The binary star system was first observed in 2008 by the Rossi X-ray Timing Explorer (RXTE). But that 20-minute observation could not determine the exact orbital speed of the binary star. With NICER installed aboard the International Space Station, researchers were able to observe the system for much longer periods of time and confirmed the record-setting orbital period for a binary system with an accreting millisecond X-ray pulsar (AMXP). X-ray pulsar is a rapidly spinning neutron star that displays variations in X-ray intensity. These variations or pulses mark the locations of hot spots around the pulsar’s magnetic poles, which allow astronomers to determine how fast it is spinning. Observations reveal that J17062’s pulsar is rotating at about 9,800 revolutions per minute.
“Neutron stars turn out to be truly unique nuclear physics laboratories, from a terrestrial standpoint,” said lead researcher Zaven Arzoumanian, a Goddard astrophysicist for NICER. “We can’t recreate the conditions on neutron stars anywhere within our solar system. One of NICER’s key objectives is to study subatomic physics that isn’t accessible anywhere else.”
Hot spots are caused by long-lasting mass transfer from a low-mass companion star (in J17062, from the white dwarf) through an accretion disc onto a slow-rotating neutron star. As a neutron star continues to pull the material away from a stellar companion through its intense gravitational field, it spins more rapidly and makes hot spots visible for X-ray instruments like NICER, which record the fluctuations. NICER’s high-precision measurements could be used to further study the behavior of neutron stars.
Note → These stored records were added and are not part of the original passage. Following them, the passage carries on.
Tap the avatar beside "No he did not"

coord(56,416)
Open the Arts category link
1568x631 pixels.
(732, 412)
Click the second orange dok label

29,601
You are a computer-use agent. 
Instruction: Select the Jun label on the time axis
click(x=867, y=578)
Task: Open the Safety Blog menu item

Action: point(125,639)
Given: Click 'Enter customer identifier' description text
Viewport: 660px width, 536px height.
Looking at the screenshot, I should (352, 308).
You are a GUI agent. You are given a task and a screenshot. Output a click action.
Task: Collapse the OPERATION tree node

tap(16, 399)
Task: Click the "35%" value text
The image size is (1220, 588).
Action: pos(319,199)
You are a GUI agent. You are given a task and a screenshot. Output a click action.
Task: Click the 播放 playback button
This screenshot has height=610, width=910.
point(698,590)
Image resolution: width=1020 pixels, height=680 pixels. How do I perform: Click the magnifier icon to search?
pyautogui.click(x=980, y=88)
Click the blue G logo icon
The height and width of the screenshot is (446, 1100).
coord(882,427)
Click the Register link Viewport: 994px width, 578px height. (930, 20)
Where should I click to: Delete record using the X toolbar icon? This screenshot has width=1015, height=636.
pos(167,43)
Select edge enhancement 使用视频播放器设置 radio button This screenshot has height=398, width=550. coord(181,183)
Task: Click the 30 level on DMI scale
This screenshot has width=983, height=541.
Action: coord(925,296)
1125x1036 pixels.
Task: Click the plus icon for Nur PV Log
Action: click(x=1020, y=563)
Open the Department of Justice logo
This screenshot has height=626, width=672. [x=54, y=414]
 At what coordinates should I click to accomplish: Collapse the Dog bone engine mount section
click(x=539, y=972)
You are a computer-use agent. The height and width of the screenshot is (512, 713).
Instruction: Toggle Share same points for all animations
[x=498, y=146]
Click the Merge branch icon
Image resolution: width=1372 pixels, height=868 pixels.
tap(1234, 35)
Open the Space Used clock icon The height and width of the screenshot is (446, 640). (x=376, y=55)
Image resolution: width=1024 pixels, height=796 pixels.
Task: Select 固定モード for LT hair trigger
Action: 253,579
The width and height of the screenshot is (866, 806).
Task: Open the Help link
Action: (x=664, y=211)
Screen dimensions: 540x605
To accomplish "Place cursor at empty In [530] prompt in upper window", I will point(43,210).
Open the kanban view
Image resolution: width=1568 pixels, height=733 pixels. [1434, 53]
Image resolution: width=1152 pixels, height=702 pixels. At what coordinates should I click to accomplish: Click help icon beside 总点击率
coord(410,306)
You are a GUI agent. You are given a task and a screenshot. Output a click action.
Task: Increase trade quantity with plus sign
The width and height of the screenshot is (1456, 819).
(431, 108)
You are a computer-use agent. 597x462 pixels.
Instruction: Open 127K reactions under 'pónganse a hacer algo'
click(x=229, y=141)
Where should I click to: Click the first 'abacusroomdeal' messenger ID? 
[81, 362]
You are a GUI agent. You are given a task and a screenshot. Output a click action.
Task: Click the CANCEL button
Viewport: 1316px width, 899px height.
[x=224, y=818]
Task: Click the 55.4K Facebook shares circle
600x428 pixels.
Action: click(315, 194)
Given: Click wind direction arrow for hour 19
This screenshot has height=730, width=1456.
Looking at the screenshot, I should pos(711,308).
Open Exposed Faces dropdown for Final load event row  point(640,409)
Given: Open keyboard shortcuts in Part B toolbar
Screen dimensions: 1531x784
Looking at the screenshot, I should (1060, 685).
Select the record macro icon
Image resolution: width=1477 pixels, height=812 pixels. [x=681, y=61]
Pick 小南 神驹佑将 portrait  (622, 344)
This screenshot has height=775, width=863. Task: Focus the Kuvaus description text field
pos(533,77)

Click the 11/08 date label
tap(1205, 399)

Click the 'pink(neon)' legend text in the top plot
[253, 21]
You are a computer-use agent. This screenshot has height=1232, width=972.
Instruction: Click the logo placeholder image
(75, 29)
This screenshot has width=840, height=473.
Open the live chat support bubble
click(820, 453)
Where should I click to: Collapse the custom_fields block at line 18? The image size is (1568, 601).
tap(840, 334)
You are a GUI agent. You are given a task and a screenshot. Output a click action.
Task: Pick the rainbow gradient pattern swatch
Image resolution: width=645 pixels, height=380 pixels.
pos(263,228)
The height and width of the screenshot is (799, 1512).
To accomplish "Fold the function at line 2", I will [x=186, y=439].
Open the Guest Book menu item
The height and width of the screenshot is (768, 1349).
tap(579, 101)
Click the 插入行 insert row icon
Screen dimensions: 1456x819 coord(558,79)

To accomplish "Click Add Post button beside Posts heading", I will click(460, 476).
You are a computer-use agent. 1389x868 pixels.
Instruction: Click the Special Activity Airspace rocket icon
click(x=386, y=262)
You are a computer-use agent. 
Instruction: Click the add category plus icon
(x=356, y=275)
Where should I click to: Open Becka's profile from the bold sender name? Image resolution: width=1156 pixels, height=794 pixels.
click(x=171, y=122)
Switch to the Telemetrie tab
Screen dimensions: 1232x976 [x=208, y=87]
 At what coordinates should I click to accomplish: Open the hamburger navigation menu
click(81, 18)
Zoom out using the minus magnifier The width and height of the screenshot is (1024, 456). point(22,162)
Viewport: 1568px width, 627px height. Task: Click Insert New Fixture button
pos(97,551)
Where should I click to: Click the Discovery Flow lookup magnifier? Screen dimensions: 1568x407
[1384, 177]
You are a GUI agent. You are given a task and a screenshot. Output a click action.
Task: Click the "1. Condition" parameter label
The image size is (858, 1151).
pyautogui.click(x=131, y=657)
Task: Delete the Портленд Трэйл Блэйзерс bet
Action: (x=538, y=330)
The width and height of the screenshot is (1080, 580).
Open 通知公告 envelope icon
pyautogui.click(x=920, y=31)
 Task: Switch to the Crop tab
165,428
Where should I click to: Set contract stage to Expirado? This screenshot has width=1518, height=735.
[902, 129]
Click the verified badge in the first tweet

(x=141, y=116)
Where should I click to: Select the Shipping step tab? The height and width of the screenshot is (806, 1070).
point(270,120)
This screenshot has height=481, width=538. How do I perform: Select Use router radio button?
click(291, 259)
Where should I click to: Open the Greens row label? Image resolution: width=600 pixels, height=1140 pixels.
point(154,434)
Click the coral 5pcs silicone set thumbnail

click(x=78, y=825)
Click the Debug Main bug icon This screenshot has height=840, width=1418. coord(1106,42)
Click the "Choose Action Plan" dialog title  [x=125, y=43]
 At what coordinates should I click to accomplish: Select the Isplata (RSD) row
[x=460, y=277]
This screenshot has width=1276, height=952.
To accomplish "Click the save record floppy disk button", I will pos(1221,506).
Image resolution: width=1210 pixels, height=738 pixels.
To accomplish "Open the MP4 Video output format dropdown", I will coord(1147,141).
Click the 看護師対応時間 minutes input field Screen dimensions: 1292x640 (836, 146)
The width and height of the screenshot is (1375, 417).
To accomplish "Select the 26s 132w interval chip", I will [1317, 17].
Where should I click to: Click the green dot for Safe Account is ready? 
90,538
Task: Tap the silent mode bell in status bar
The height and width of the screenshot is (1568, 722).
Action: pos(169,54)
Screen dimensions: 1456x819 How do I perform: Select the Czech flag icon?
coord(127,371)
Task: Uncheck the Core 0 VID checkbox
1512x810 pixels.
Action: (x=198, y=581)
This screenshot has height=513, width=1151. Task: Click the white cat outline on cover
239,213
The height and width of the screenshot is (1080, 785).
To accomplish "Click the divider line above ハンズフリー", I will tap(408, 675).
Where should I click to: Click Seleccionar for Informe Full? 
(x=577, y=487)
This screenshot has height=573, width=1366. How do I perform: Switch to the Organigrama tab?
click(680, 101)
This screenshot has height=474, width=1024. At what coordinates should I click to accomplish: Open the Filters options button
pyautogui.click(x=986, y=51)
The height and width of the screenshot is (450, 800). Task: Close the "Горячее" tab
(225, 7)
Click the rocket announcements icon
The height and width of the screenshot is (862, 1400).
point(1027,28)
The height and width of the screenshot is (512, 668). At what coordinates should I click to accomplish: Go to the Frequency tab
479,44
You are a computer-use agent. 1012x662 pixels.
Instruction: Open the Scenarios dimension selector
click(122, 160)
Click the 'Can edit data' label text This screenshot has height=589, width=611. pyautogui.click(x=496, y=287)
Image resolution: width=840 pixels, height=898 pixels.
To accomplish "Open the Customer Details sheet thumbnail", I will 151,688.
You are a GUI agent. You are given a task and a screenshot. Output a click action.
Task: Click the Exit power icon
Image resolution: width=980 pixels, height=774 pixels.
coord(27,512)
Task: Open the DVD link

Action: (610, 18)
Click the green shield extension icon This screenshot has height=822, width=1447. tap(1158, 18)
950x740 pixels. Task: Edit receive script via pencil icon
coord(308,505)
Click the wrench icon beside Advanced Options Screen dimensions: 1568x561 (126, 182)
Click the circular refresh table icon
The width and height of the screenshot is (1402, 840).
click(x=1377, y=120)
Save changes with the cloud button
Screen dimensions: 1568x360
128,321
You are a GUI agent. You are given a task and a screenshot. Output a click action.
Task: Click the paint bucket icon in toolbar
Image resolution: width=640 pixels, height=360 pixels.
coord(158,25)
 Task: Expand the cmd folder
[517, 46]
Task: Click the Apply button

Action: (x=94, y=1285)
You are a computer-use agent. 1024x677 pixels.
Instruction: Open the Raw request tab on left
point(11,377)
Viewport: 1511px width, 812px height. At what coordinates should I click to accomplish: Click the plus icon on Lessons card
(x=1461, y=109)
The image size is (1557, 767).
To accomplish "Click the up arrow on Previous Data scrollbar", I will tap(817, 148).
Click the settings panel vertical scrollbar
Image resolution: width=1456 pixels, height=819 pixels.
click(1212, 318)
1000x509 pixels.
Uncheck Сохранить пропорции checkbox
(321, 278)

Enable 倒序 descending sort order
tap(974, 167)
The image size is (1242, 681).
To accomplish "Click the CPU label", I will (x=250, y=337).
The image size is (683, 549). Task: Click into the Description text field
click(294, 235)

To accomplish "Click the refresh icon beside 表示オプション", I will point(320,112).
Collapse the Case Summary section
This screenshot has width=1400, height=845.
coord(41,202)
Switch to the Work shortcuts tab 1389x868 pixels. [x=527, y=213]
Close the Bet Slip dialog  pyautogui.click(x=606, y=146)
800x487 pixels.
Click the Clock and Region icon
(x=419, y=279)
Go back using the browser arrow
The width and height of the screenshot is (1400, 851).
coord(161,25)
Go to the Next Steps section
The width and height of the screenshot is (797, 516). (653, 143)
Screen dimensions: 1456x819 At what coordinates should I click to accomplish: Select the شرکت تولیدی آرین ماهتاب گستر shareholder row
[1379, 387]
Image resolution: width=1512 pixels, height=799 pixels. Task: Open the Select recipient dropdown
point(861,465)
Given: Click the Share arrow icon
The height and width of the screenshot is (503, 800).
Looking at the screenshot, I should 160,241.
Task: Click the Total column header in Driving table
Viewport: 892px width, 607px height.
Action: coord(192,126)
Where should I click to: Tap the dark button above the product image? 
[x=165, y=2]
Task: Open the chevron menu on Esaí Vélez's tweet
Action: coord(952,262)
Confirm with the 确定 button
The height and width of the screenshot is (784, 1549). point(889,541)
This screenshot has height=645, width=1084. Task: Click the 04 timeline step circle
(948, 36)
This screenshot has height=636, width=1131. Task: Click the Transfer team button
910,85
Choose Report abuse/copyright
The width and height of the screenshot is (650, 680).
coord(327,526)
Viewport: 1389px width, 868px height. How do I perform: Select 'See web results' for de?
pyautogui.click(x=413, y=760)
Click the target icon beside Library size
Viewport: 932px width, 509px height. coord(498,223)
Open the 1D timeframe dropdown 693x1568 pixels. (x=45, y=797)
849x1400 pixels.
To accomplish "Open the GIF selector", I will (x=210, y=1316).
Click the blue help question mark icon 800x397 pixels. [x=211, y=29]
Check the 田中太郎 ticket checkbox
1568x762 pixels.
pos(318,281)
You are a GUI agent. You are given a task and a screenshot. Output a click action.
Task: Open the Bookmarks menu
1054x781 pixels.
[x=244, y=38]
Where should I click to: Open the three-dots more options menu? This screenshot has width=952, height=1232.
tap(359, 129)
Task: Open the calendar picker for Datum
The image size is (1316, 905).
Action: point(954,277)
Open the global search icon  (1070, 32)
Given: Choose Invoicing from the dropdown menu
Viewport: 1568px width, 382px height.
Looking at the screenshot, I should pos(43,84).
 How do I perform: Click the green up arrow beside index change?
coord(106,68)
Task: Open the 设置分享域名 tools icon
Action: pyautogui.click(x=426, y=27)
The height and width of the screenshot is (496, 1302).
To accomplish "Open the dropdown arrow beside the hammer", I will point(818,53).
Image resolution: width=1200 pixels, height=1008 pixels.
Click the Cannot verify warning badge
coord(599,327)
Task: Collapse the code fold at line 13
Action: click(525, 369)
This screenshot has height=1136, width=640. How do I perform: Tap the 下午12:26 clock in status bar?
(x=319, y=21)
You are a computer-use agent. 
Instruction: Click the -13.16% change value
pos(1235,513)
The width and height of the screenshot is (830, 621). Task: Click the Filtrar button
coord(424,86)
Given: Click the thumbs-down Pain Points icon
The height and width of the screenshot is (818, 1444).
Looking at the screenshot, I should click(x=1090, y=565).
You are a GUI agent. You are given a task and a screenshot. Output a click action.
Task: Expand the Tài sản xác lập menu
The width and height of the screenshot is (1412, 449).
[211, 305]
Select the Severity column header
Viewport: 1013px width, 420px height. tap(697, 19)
“The distance between us and the pulsar is not constant,” said Tod Strohmayer an astrophysicist at Goddard. “It’s varying by this orbital motion. When the pulsar is closer, the X-ray emission takes a little less time to reach us than when it’s further away. This time delay is small, only about 8 milliseconds for J17062’s orbit, but it’s well within the capabilities of a sensitive pulsar machine like NICER.”